It is rare for me to write a love letter to a London restaurant, but Joe Allen, which is 40 this year, deserves it; if you have any sense you will throw off misery and go there now for hamburgers. It is not really a London restaurant, which may be why I love it, but a Manhattan restaurant (established on 46th Street in 1965 by a man called Joe Allen) that was transplanted to London in 1977; the idea of Manhattan, anyway, which is more vivid in imagination than in life. I like to imagine the cast of All About Eve in Joe Allen, talking nonsense about ‘the theatre’ as they did in Joseph L. Mankiewicz’s words, because they were possessed. (‘You’re too short for that gesture.’ ‘What a dull cliché.’ ‘I hate men.’) It is certainly the best ‘American-style’ restaurant in London — although the Colony Grill Room is wonderful — and it is owed a kind review.
The entrance is pleasing: a fierce red awning on Exeter Street in Covent Garden, just around the corner from the Lyceum Theatre and its eternal tale of absolute monarchy with singing lions. This part of Covent Garden feels like backstage, which is thrilling by itself; the action — the lion — is singing somewhere else. There is a heavy door and a staircase to the cloakroom; you do not visit Joe Allen, you tumble into happiness.
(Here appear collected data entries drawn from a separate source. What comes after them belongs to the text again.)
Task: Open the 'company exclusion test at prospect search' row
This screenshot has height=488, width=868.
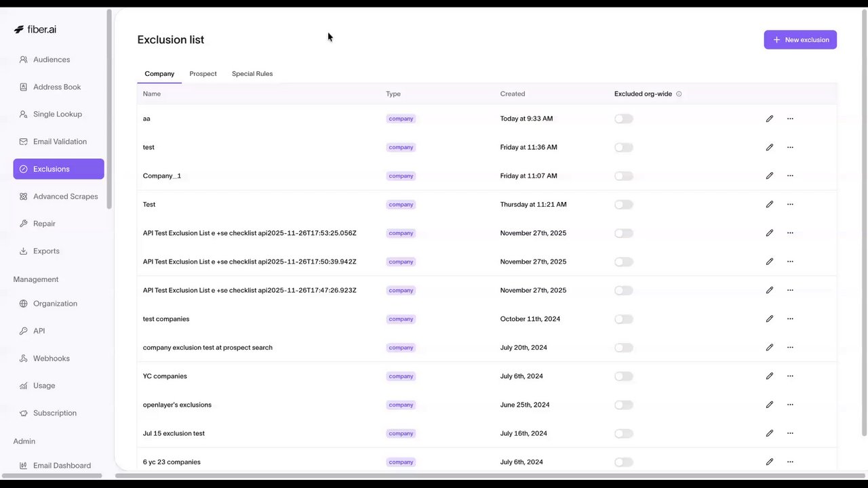Action: coord(208,348)
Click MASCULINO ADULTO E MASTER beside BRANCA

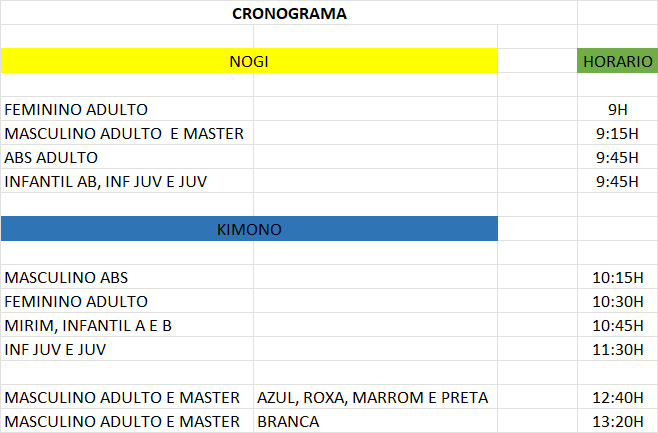pos(122,421)
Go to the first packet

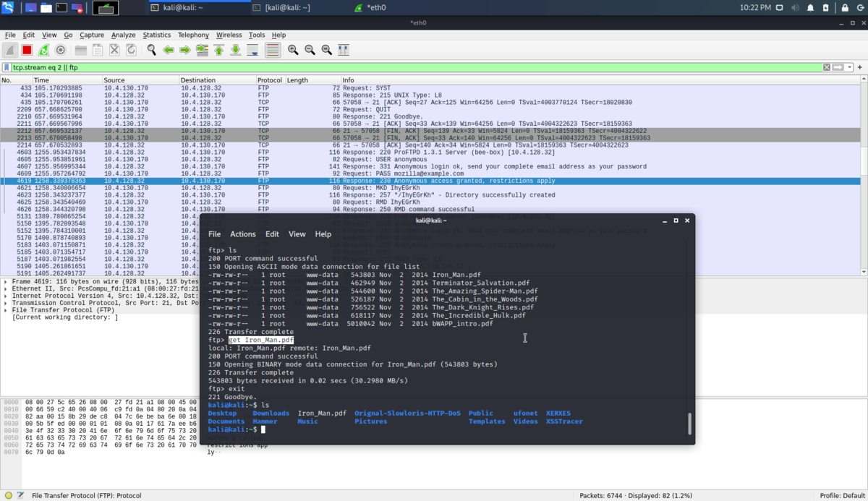(x=218, y=49)
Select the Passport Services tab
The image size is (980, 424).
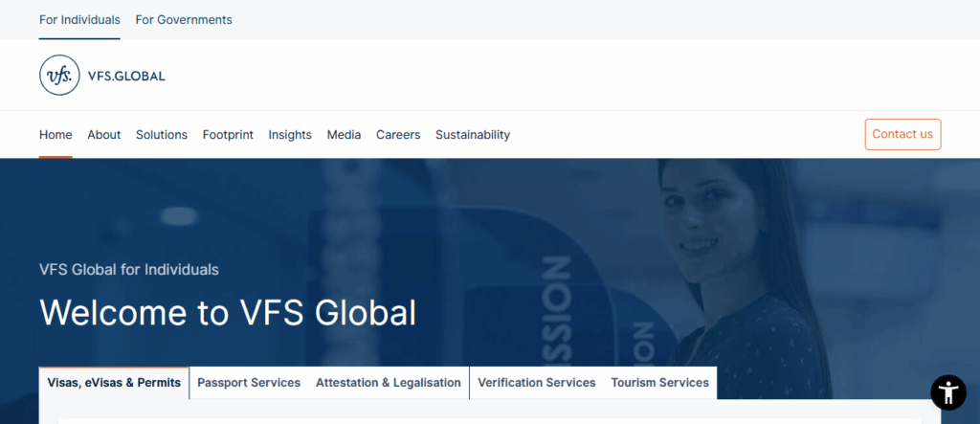[249, 383]
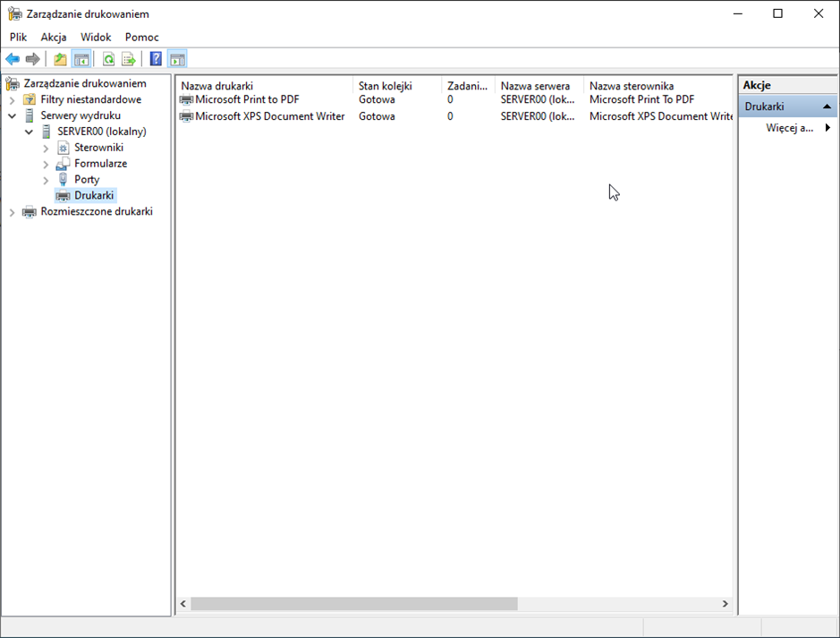Collapse the Serwery wydruku tree node
This screenshot has width=840, height=638.
(x=13, y=116)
Very few restaurants can sustain this sense of excitement over many visits: the Delaunay is one, the Diamond Jubilee Tea Salon at Fortnum & Mason another; the Foyer and Reading Room at Claridge’s is a third, although I am not sure there is much reading done, unless you think the FT counts.
The room is a cellar, but charming: wooden floors and high ceilings; brick walls with mirrors; fragile paper tablecloths; playbills; photographs; the famous upright piano, played for many years by Jimmy Hardwick, who always smiled as you walked past.